Beclin 1 Enhances Proteasome Inhibition-Mediated Cytotoxicity of Thyroid Cancer Cells in Macroautophagy-Independent Manner

Context: The ubiquitin–proteasome system and macroautophagy are two major pathways for intracellular protein degradation. Emerging lines of evidence have shown that blockade of ubiquitin–proteasome system by proteasome inhibitors activates macroautophagy. Objective: The purpose of this study was to determine the involvement of autophagy essential gene Beclin 1 in cytotoxicity of thyroid cancer cells mediated by proteasome inhibitors. Design: Autophagy was measured by acidic-trophic dye staining and EGF-LC3 distribution using fluorescence microscopy, as well as LC3-II transition using Western blot.

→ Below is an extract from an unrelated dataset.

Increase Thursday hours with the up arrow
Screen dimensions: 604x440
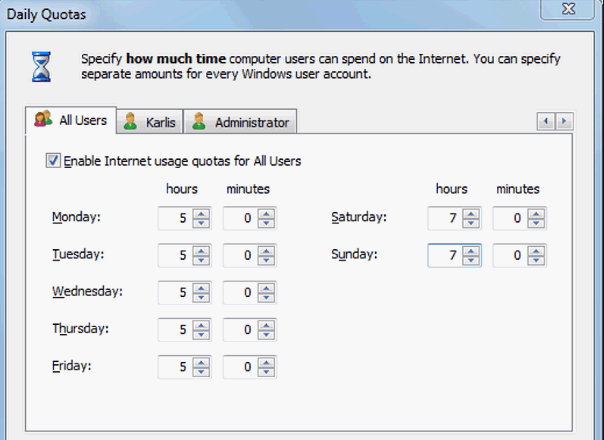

To ascertain the effect of Beclin 1, cells were transfected with Beclin 1 plasmid or shRNA against Beclin 1. Cell viability and apoptotic cells were measured using MTT assay and flow cytometry, respectively. Results: Proteasome inhibitors decreased Beclin 1 expression. In addition, treatment with PI3K inhibitors 3-MA or wortmannin, as well as knockdown of Beclin 1 expression, was unable to affect autophagic responses mediated by proteasome inhibitors. Overexpression of Beclin 1 enhanced proteasome inhibitor–mediated cytotoxicity of thyroid cancer cells via suppression of survivin. Conclusions: Proteasome inhibitors cause Beclin 1–independent macroautophagic responses of thyroid cancer cells in a Beclin 1–independent manner. Beclin 1 possesses autophagy-independent antitumoral effects upon exposure of thyroid cancer cells to proteasome inhibitors.